O jornalista falou sobre a trajetória do irmão como militante, preso em maio de 1970 por Marcos Antonio de Brito Fleury. Também relatou a luta de sua mãe, Maria de Campos Batista, na busca do irmão e pelo atestado de óbito e seus restos mortais. Ela morreu em 2005 num acidente de carro, quando voltava de uma audiência em Brasília com o ministro da Justiça e vice-prefeito, José Alencar. Com sua morte, a família deu prosseguimento a seu trabalho em busca dos restos mortais de Marco Antônio.
Iara Bernardi ressaltou que Alexandre Vannucchi Leme e Marco Antônio Dias Batista foram os dois nomes simbólicos na luta contra a repressão em Sorocaba.
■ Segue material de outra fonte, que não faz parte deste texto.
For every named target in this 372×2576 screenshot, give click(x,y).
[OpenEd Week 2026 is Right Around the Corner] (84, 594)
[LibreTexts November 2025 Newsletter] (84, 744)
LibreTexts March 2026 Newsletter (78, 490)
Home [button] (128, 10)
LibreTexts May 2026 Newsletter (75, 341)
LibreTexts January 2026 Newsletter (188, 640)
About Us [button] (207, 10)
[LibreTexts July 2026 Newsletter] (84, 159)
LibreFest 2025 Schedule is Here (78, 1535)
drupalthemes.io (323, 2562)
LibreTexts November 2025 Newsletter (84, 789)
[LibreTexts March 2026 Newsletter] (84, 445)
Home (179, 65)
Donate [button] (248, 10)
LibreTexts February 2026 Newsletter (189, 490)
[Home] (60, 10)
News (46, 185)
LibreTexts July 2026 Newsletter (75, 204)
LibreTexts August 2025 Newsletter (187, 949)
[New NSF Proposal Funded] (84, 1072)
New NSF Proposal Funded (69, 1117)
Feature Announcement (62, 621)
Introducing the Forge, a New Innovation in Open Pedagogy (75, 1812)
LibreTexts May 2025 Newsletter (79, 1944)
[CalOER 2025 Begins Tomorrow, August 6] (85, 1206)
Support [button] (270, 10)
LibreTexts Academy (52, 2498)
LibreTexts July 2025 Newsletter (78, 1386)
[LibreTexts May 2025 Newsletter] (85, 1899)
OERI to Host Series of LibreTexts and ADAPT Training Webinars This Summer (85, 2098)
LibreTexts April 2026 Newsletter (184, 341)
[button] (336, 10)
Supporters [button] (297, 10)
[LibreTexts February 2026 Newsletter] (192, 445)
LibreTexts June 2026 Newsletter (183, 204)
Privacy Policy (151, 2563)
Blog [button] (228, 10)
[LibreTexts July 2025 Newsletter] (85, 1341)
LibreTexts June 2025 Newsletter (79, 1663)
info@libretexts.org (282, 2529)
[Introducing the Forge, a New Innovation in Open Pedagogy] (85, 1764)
E em resposta ao professor Daniel Lopes, o jornalista afirmou que não existe evidência de que a morte de sua mãe tenha sido um atentado, ao contrário do aconteceu com a estilista Zuzu Angel.
O último a depor foi Plácido Mazon Filho que falou sobre a trajetória de seu pai Plácido Mazon. Filiado ao PTB, Mazon foi presidente do diretório, candidato a vereador, presidente do sindicato da construção civil e juiz classista. O sindicalista foi preso em Sorocaba logo no começo do Golpe Militar – quatro dias após o golpe, por Severino Duarte Pereira, pois dirigia liderança da classe trabalhadora que representava. Segundo Filho, Plácido Mazon não sofreu torturas físicas, mas psicológicas, talvez pelo fato de não ter sido transferido para São Paulo. O depoente registrou que sua mãe foi a maior responsável pela soltura de seus pai.
Na próxima segunda-feira, 11, a partir das 9 horas, a Comissão da Verdade realiza nova rodada de oitivas. Todos os depoimentos são gravados, arquivados e comporão o relatório final, que será enviado à Comissão Nacional da Verdade ainda este ano.